--- PROBLEM STATEMENT ---
Make a verbatim transcription of the records, without the pictures.

┄┄┄┄┄┄

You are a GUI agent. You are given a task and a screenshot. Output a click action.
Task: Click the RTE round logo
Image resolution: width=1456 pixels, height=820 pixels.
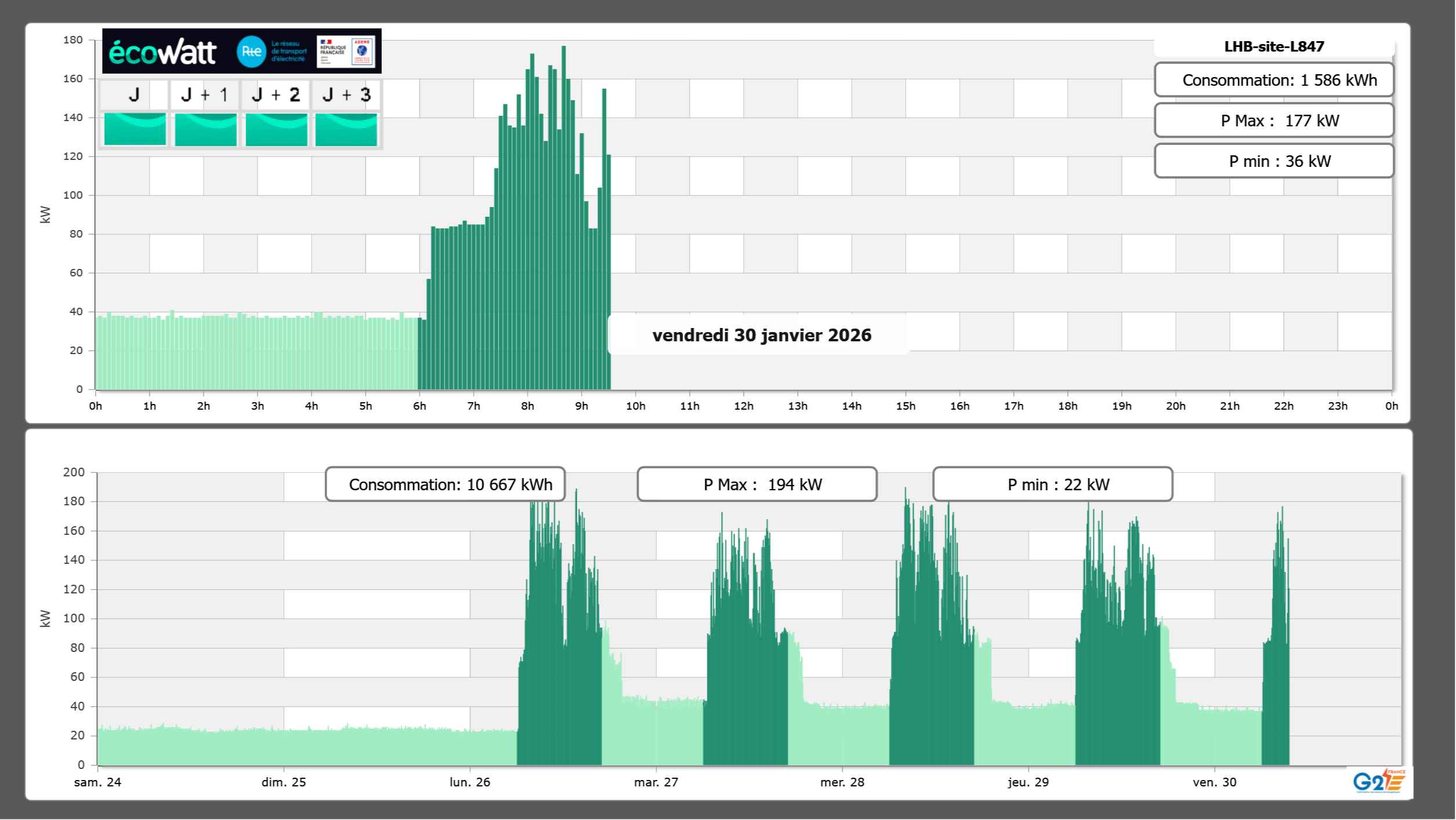pyautogui.click(x=251, y=52)
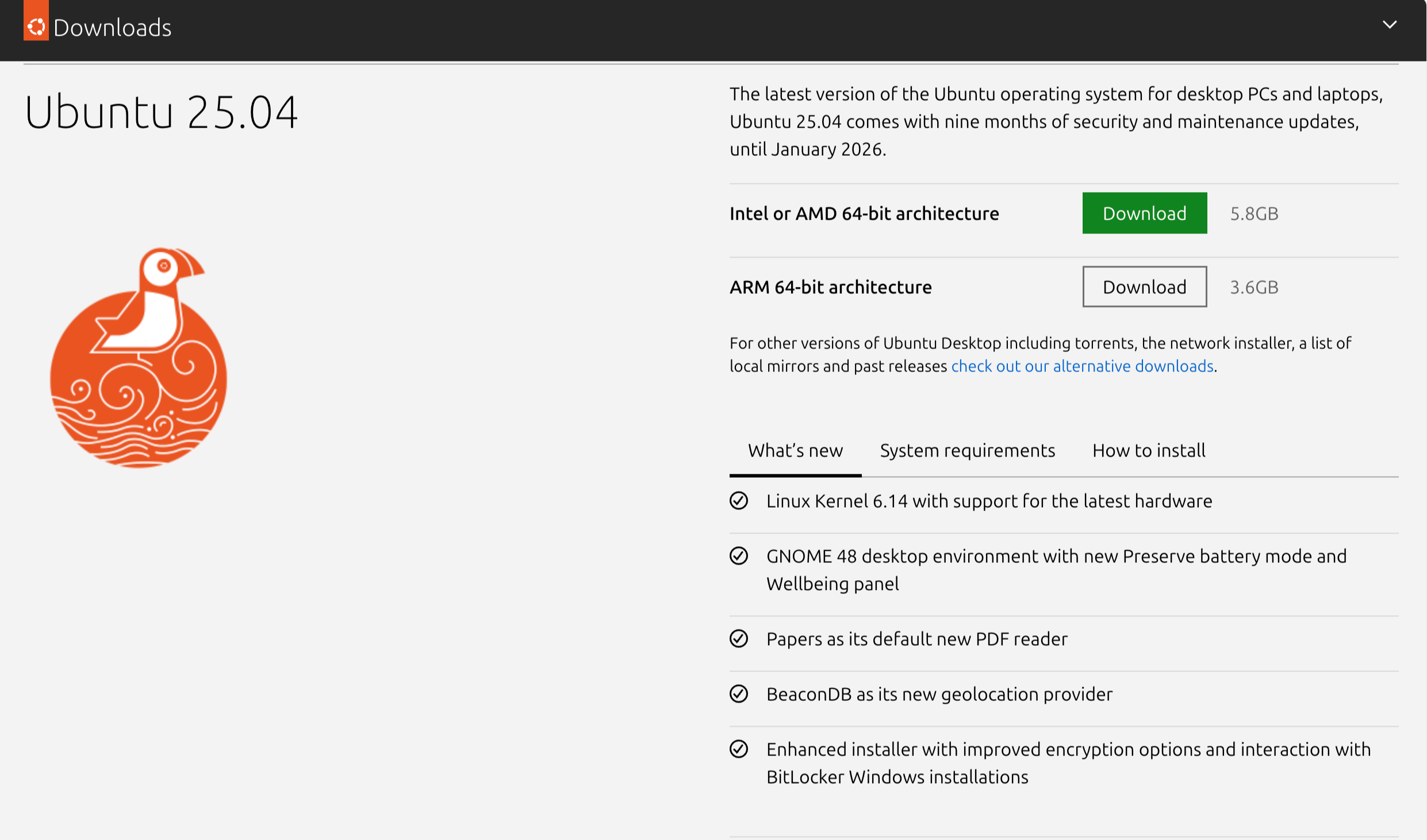This screenshot has width=1427, height=840.
Task: Open the How to install tab
Action: click(1149, 451)
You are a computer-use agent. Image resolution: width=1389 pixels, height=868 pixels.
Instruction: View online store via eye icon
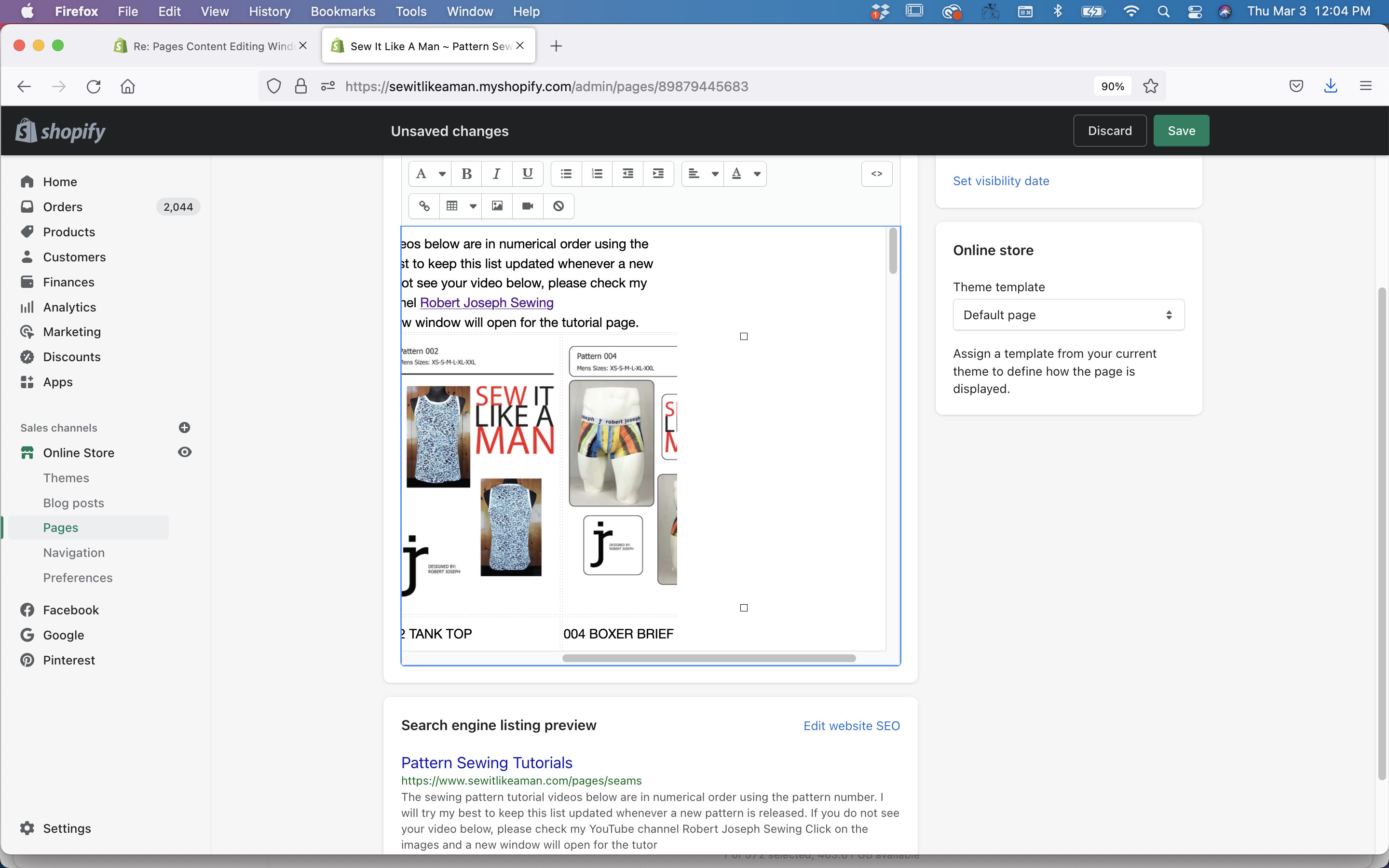tap(184, 452)
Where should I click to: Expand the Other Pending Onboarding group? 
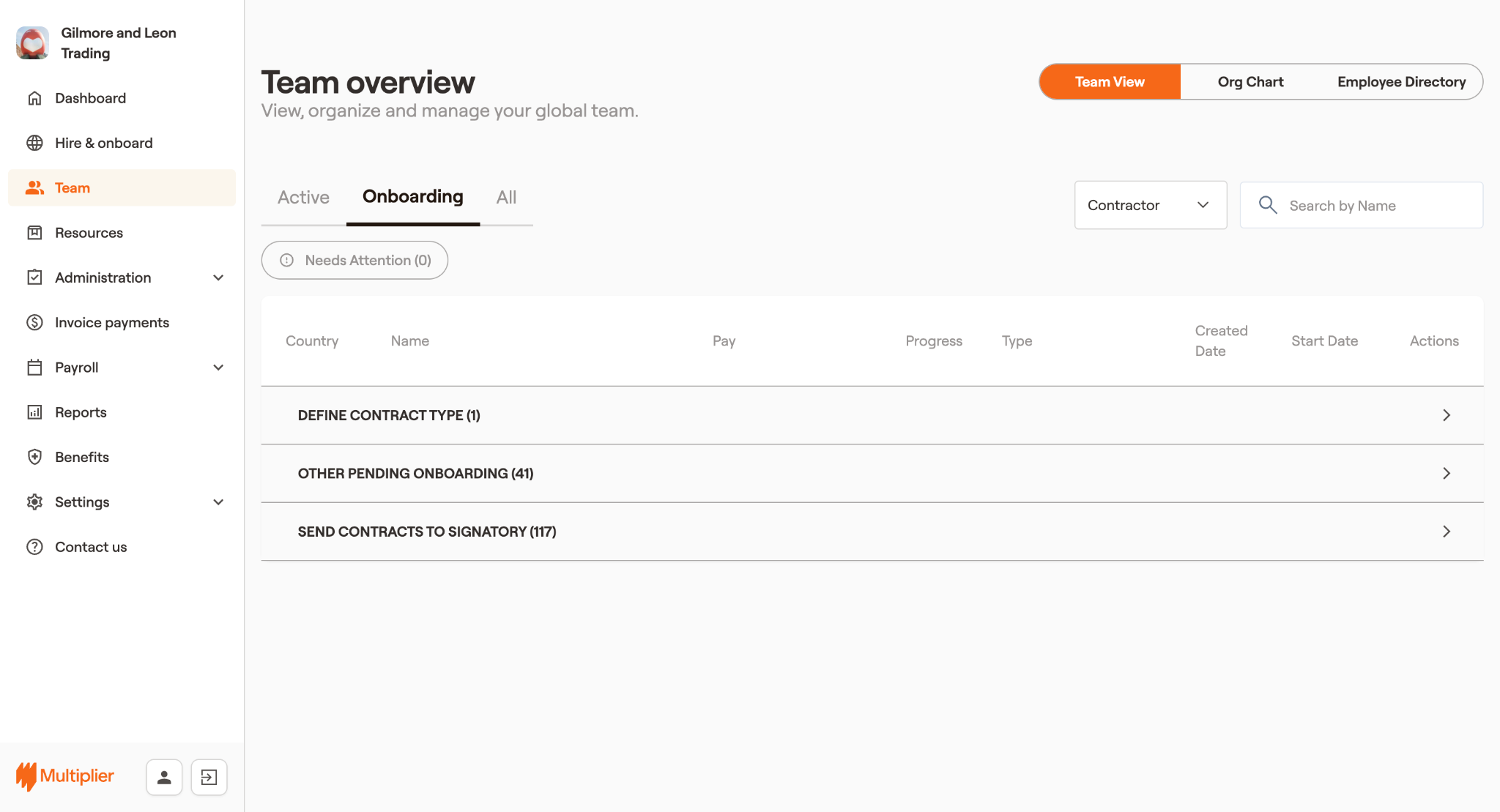(1446, 474)
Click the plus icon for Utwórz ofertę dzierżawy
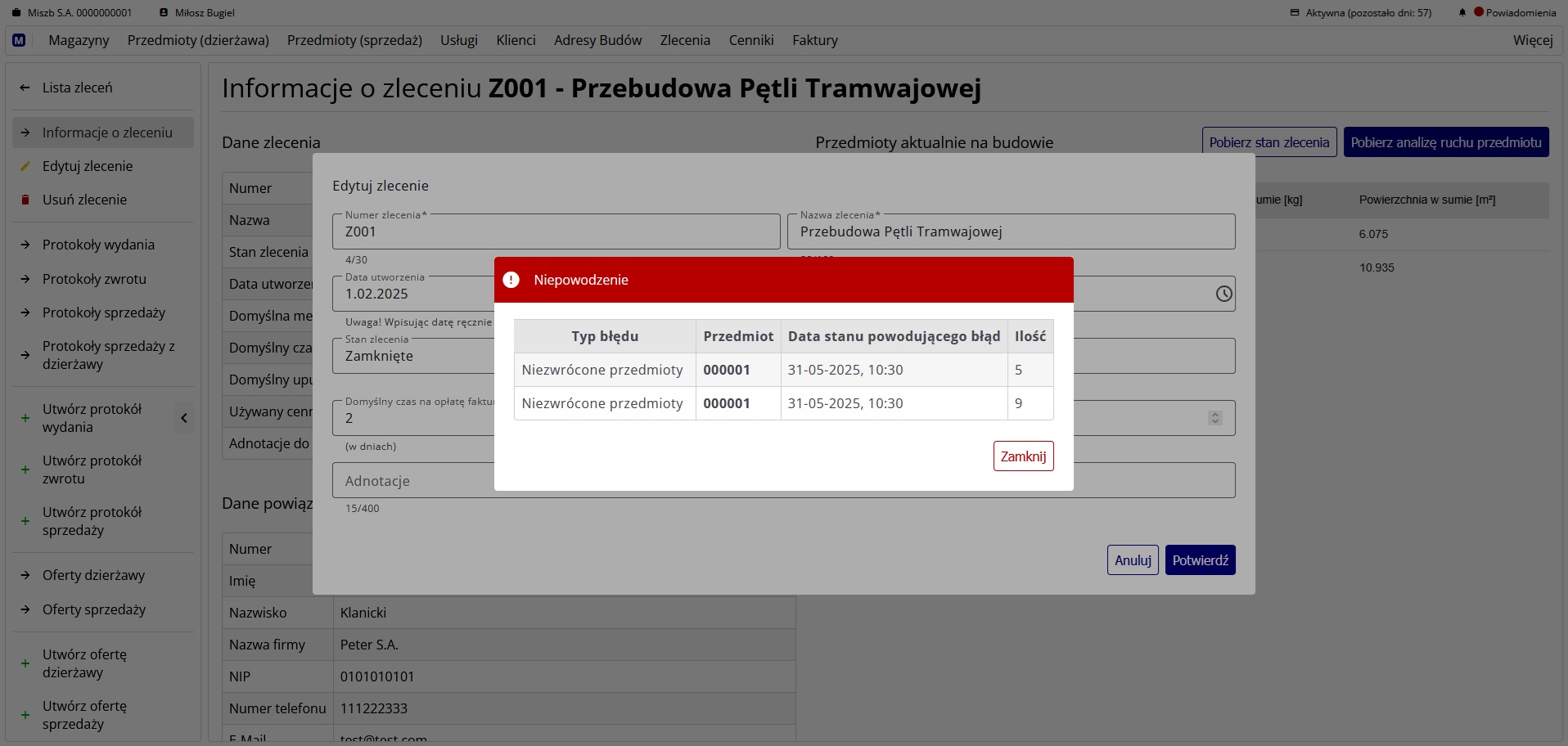1568x746 pixels. (x=25, y=663)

┄┄┄┄┄┄

--- EXERCISE OUTPUT ---
You are a GUI agent. You are given a task and a screenshot. Output a click action.
Task: Click the RTE round logo
Image resolution: width=1456 pixels, height=820 pixels.
pyautogui.click(x=251, y=52)
This screenshot has width=1427, height=840.
Task: Open the How to install tab
Action: click(1149, 451)
You are a computer-use agent. Image resolution: width=1389 pixels, height=868 pixels.
Instruction: View online store via eye icon
tap(184, 452)
Where should I click to: Expand the Other Pending Onboarding group? 
(1446, 474)
Click the plus icon for Utwórz ofertę dzierżawy
1568x746 pixels. (x=25, y=663)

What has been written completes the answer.